* Work to be completed: Sift the material for lines containing "computer", and return them.

* Extracted data:
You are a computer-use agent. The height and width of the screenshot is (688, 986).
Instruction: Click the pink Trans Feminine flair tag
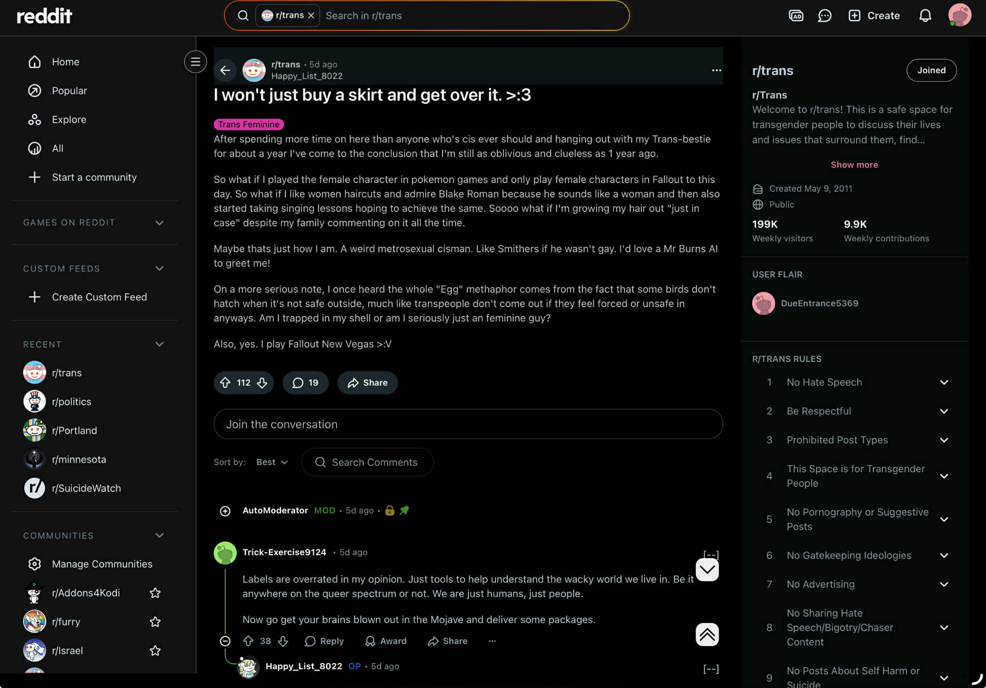[248, 124]
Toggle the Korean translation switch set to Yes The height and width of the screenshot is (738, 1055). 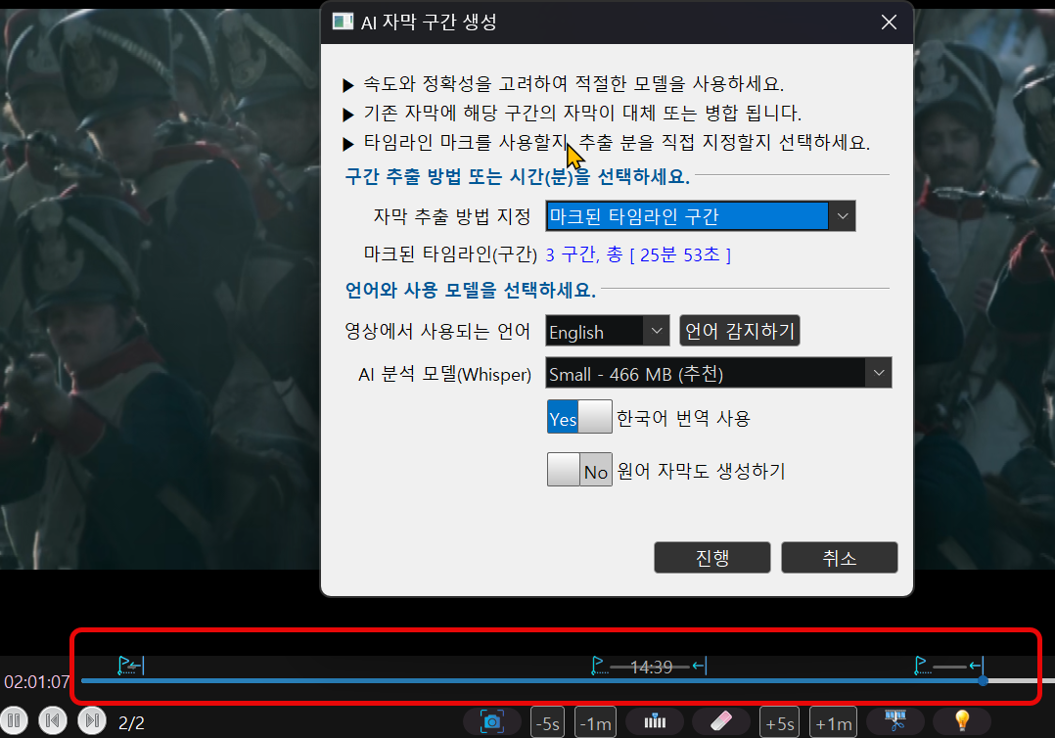tap(579, 418)
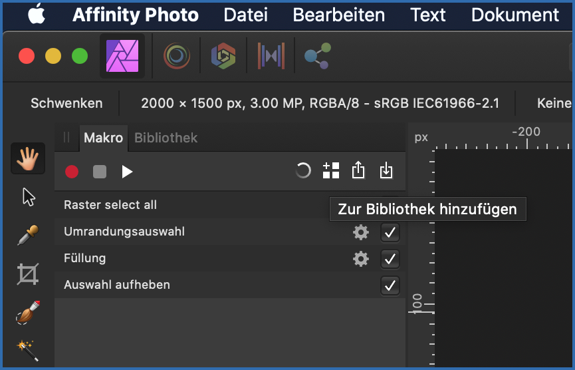Viewport: 575px width, 370px height.
Task: Open the Tone Mapping Persona
Action: (271, 56)
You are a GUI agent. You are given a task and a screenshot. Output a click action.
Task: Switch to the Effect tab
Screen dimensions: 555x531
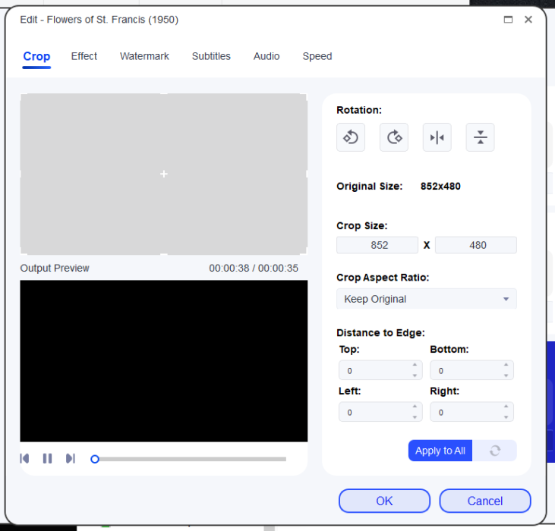84,56
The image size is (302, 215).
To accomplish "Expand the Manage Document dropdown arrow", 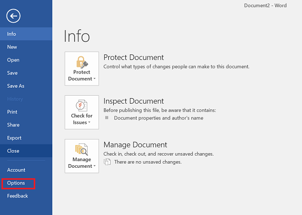I will coord(95,166).
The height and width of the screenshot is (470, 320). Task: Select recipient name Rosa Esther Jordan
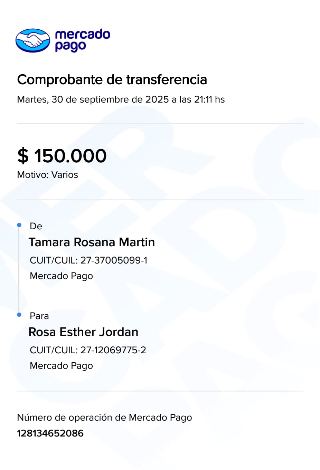click(x=83, y=332)
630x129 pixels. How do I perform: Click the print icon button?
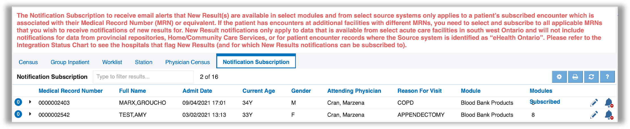(x=575, y=77)
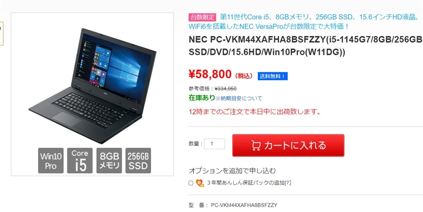The height and width of the screenshot is (212, 423).
Task: Click the 8GB memory spec badge
Action: pos(109,160)
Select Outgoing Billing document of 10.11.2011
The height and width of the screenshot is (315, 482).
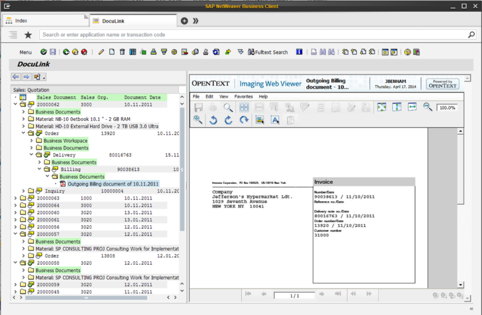[113, 184]
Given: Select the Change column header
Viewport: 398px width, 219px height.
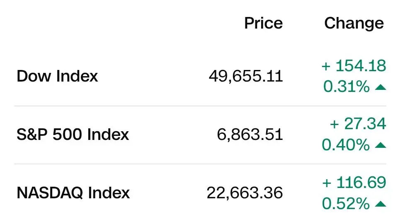Looking at the screenshot, I should 354,24.
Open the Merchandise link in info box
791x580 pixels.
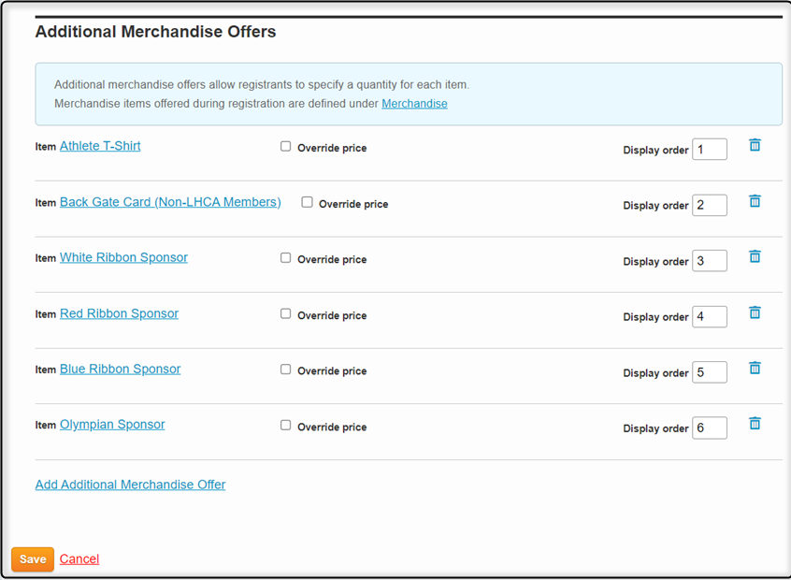[x=414, y=104]
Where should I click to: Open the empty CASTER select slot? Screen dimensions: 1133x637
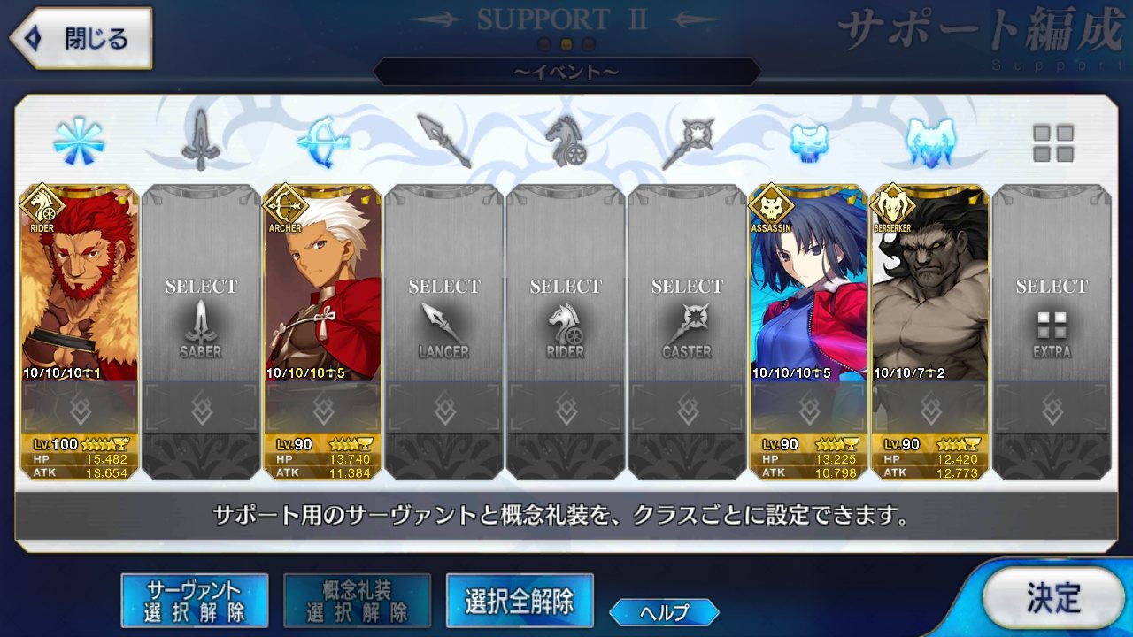(x=687, y=332)
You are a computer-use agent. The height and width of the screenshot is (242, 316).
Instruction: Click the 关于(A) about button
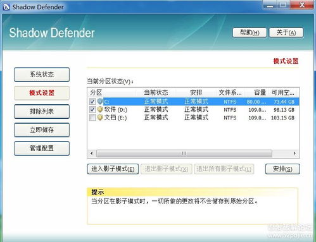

* Result of the exercise:
You are a computer-use agent. The height and width of the screenshot is (688, 986).
You are a computer-use agent. The height and width of the screenshot is (242, 316).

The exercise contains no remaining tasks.